TEXTE SOURCE:
□ □ □ □ □
Dans ce vacarme soudain mes gugusses ont pris en vitesse deux ris d’un coup dans ma grand voile et n’ont gardé qu’un petit bout de mon génois. Bref j’avais le costume des grands soirs ! J’étais même déjà paré si ça forcissait encore un poil…. Mon capitaine et Franck parlaient déjà de passer la troisième bosse de ris dans l’œillet ad hoc. D’ailleurs quand je dis « déjà », c’est façon de parler, vu que c’est un truc qu’ils auraient du faire depuis longtemps…. Enfin c’est facile de critiquer, c’est vrai aussi qu’on était parti de Maurice un peu à la diable, si vous vous rappelez…

En fait le vent est resté comme ça, autour de 35/40 nœuds et y’a pas eu à faire les acrobaties correspondantes. Ce qu’est pas resté du tout comme ça, c’est la mer !!! En deux heures de temps c’était un vrai chaudron ! On parle quelquefois de mers mauvaises, de houles croisées et autre, mais même croisées, ces houles viennent de quelque part et on le voit, au moins quand il fait jour !  Là, moi, je vous parle d’autre chose… D’un gigantesque chaudron sans queue ni tête ! Le vent était quasiment plein sud et on faisait de l’Est à six, sept nœuds, de ce côté-là, ça allait. Mais c’est la rumba dingue qu’il me faisait danser ce foutu chaudron et les rincées monumentales qu’on se prenait qui épuisaient mes lascars ! Je voyais bien qu’ils cherchaient mordicus un cap où ça cognerait un peu moins fort, où ça rincerait un peu moins dru, mais rien à faire ! Elle n’avait juste pas de sens cette mer…. Du coup on a encore roulé du foc jusqu’à ce qu’il ne reste qu’un mouchoir pour ralentir encore…

La météo est finalement arrivée… On était bien derrière la dépression et y’avait pas d’aggravation à prévoir. Mais on n’était pas sorti de l’auberge pour autant ! Le système se déplaçait bien vers l’Est, mais nous aussi ! On n’allait quand même pas se mettre en fuite avec un vent de 35 nœuds !!! Ce qu’on pouvait faire, c’était d’infléchir ma route à l’ENE jusqu’à ce qu’un beau jour le vent adonne et faiblisse gentiment quand on se retrouverait dans le NW du système.
□ □ □ □ □
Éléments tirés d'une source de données
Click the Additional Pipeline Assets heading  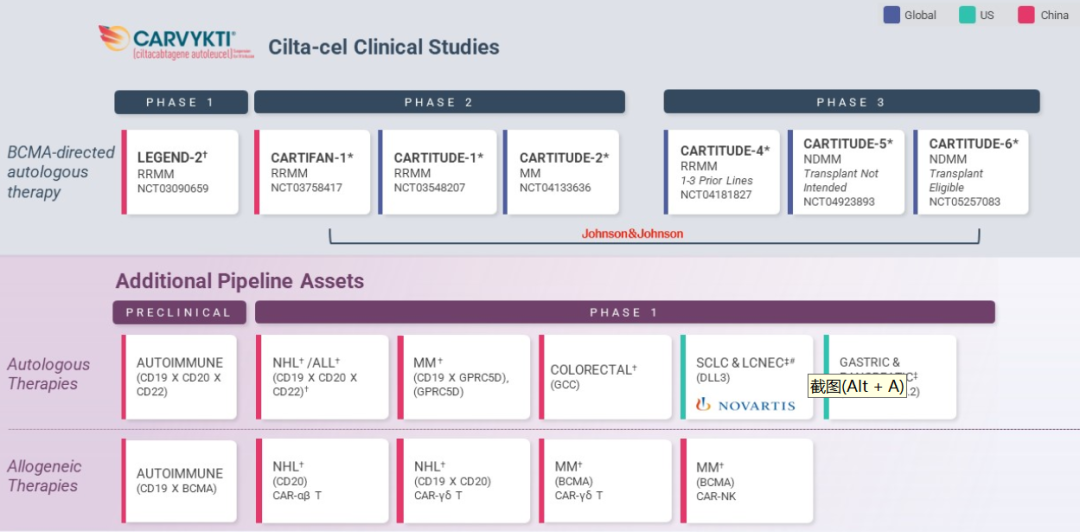(240, 281)
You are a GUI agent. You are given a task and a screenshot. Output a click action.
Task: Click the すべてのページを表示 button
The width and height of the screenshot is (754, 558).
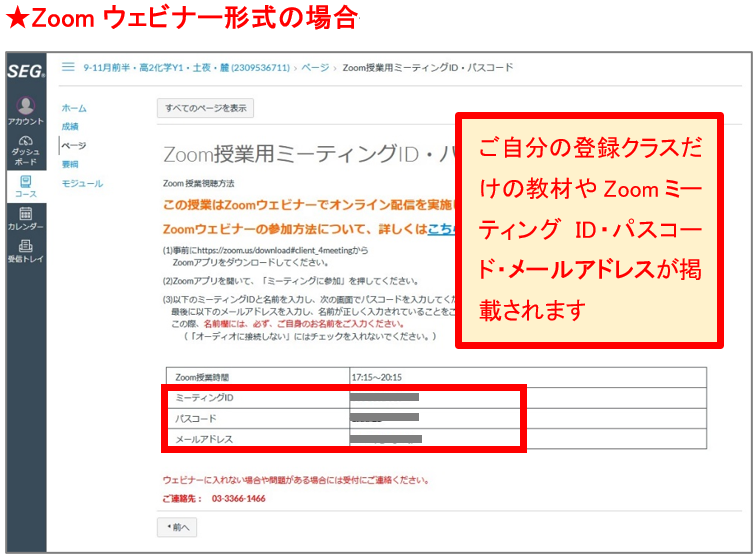[x=205, y=108]
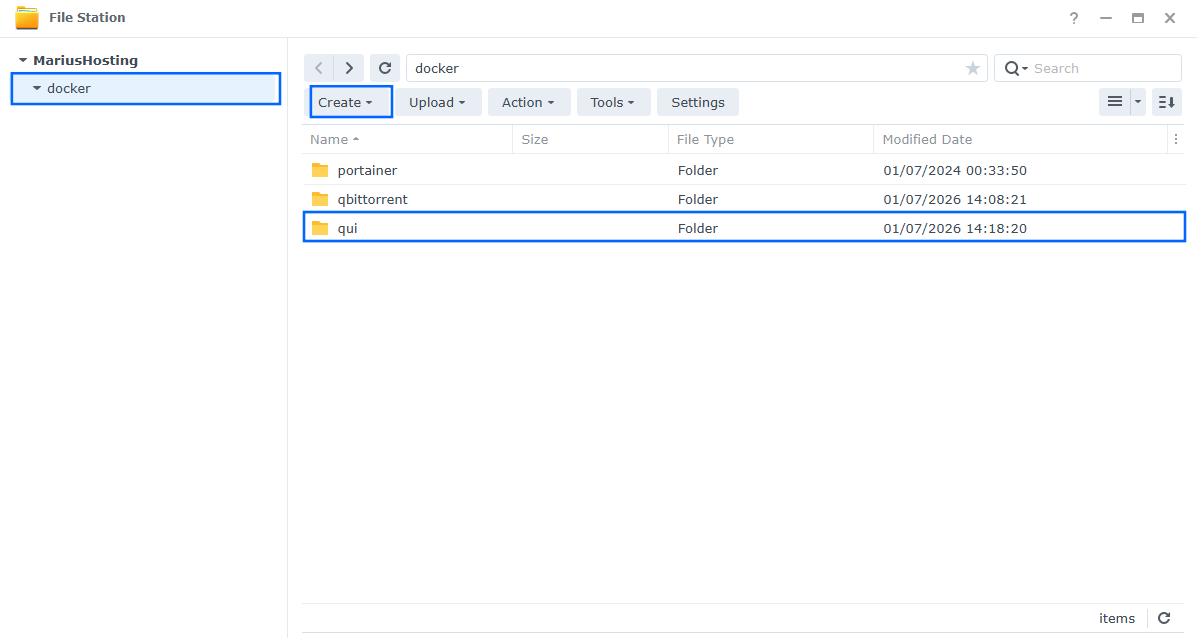
Task: Refresh the docker folder view
Action: [x=385, y=67]
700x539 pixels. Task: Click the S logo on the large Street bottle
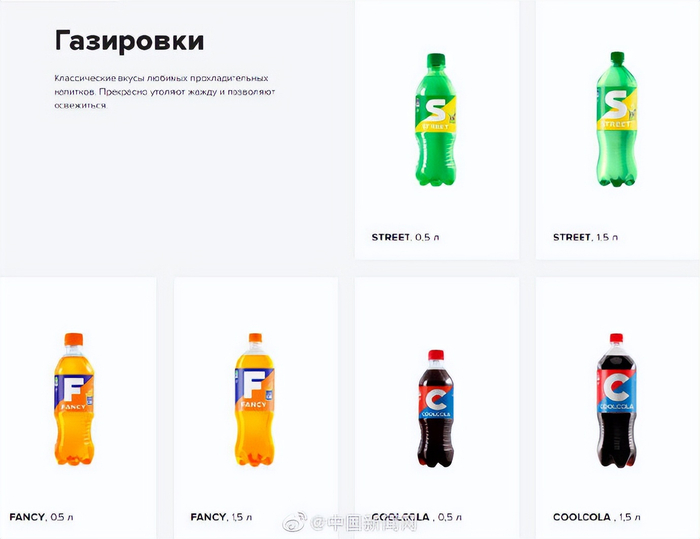615,105
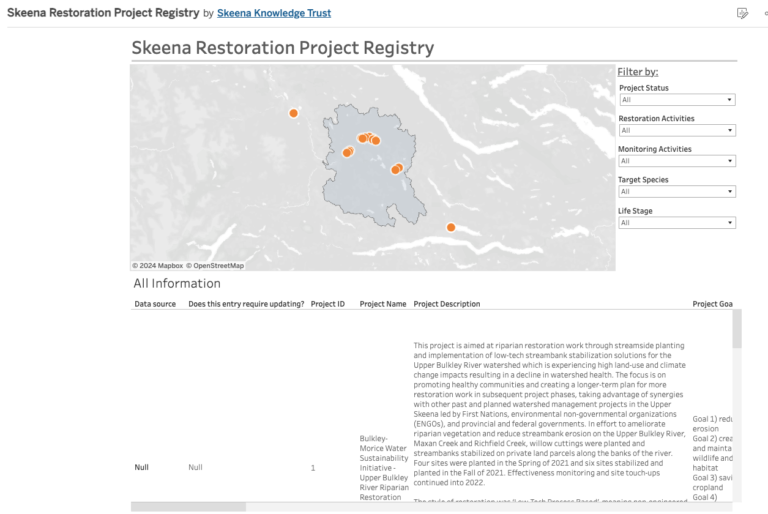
□ □ □ □ □
DÉFIS:
a) Reproduisez le récit de la traversée dans son intégralité, depuis « La météo est » jusqu'à « NW du système. ».
b) Rédigez la suite du récit de la traversée, en reprenant juste après sa dernière phrase.

RÉPONSES FOURNIES:
a)
La météo est finalement arrivée… On était bien derrière la dépression et y’avait pas d’aggravation à prévoir. Mais on n’était pas sorti de l’auberge pour autant ! Le système se déplaçait bien vers l’Est, mais nous aussi ! On n’allait quand même pas se mettre en fuite avec un vent de 35 nœuds !!! Ce qu’on pouvait faire, c’était d’infléchir ma route à l’ENE jusqu’à ce qu’un beau jour le vent adonne et faiblisse gentiment quand on se retrouverait dans le NW du système.

b)
On s’est donc fait bousculer sérieux comme ça toute la nuit. Plusieurs fois, le pilote a perdu les pédales et nous a mis dans le vent. Le petit bout de foc qui restait battait comme un furieux et il a fallu prendre la barre… Ce qui n’a pas empêché qu’on retombe encore dans le vent plusieurs fois à cause de la fatigue… Et finalement alors que j’étais encore tombé bout au vent dans une rafale avec ce bout de foc qui claquait comme un perdu, il y a eu un black-out total… même plus de lumière sur le compas magnétique pour savoir de quel coté reprendre le vent… pas de lune, pas d’étoiles, juste ce raffut infernal, la barre folle et le moteur qui ne veut pas démarrer….

A l’aube on a fini par la voir cette mer ! Mais comme le vent avait soufflé du sud entre 35 et 40 nœuds toute la nuit, elle avait fini par s’aligner et il y avait maintenant une belle mer du sud assez courte avec un creux de quatre, cinq mètres. Du coup je dansais encore pas mal, mais au moins on a pu choisir le cap qui passait le mieux, c’était du 75°. Le coup de vent n’a pas molli de la journée. On a essayé de garder le cap au 75°/80° pour ne pas remonter trop au nord car les météos suivantes nous indiquaient clairement que la dépression passée, il faudrait descendre jusqu’à la latitude 42° pour toucher un bon vent d’ouest stable.

C’est vers 20 heures que le vent a commencé à adonner en faiblissant légèrement. Le coup de vent avait donc duré à peine trente heures… mais bon dieu que c’est long trente heures dans ces conditions-là !!! Pour les gars, bien sûr parce qu’en plus, il s’était mis à cailler sérieusement et qu’ils n’avaient plus un seul slip sec, et pour moi aussi ! Figurez-vous que se tordre dans tous les sens façon rodéo et rebondir dans des gerbes d’écume avec ma table de carré qui menace de s’arracher à chaque fois, c’est pas de tout repos, excusez l’euphémisme ! Sans parler de l’eau qui devient de plus en plus froide sous mes quilles à chaque mille qu’on fait vers le sud…

On a donc pu reprendre notre route plein Est. Puis bientôt du 110° vers le parallèle 42° sur lequel on espérait se caler gentiment jusqu’à Hobart…

Quand le jour du 11 janvier s’est levé, tout allait donc beaucoup mieux… sauf que….

Sauf que quand mon capitaine est venu inspecter la plage avant au lever du jour, il est allé de surprise en surprise….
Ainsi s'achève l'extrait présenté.